À La Réunion, il suffit de passer dans une rue animée, un quartier ou un village pour entendre le claquement sec des dominos sur une table ou apercevoir une partie de cartes improvisée entre dalons. Derrière ces moments de convivialité se cache une véritable culture du jeu, profondément ancrée dans l’histoire créole.
Mais cette passion, qui fait partie du quotidien de milliers de Réunionnais, soulève aussi des questions : tradition culturelle ou risque d’addiction ?
L’essentiel en 3 points
- Les jeux comme le « Satoille », les dominos ou les paris informels font partie de la culture populaire réunionnaise.
- Les combats de coqs, tolérés sous conditions strictes, restent une tradition locale controversée.
- Environ 5 000 Réunionnais seraient en situation d’addiction aux jeux, selon l’Observatoire régional de la santé.
Une culture du jeu héritée du métissage créole
La culture du jeu à La Réunion s’inscrit dans l’histoire même de l’île. Elle reflète le métissage des populations venues d’Afrique, de Madagascar, d’Europe ou encore d’Asie.
Dans les familles comme entre amis, les jeux servent souvent de prétexte pour se retrouver. Sur une table en plastique, sous un kiosque ou devant une boutique, on joue autant pour le plaisir que pour la compétition.
Parmi ces traditions, un jeu en particulier revient souvent : le « Satoille ».
Le « Satoille », un jeu de cartes lontan
Le « Satoille » (ou « Satoïlle » selon les variantes) est un jeu de cartes traditionnel réunionnais.
Son principe rappelle certains jeux comme la Bataille ou le Mistigri : les joueurs doivent éviter de se retrouver avec la carte perdante. Mais au-delà du hasard, la stratégie et l’observation comptent énormément.

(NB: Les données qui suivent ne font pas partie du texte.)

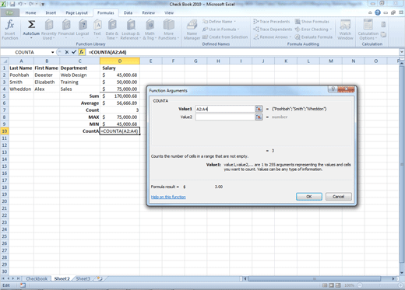Switch to the Checkbook sheet tab
405x290 pixels.
coord(37,279)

Dans ces parties animées, tout fait partie du jeu :
- bluffer ses adversaires
- observer leurs réactions
- claquer les cartes sur la table pour marquer un coup
Plus qu’un simple jeu, le « Satoille » est souvent un moment de partage entre générations, où les anciens transmettent leurs astuces aux plus jeunes.
Dominos : le théâtre des rues réunionnaises
Autre incontournable : les dominos.
Sur les trottoirs ou dans les cours, les joueurs tapent volontairement leurs pièces sur la table pour marquer un point ou provoquer l’adversaire. Cette mise en scène sonore fait presque partie des règles.
Ces parties attirent souvent les curieux et deviennent rapidement un spectacle improvisé où les commentaires fusent en créole.
Au-delà du jeu lui-même, c’est surtout un rituel social qui renforce les liens entre voisins et dalons.
Combats de coqs : une tradition sous surveillance
Les combats de coqs, appelés localement « kok », restent également présents dans certaines communes.
En France, ils sont interdits pour cruauté animale. Mais à La Réunion, une dérogation existe pour les traditions locales ininterrompues.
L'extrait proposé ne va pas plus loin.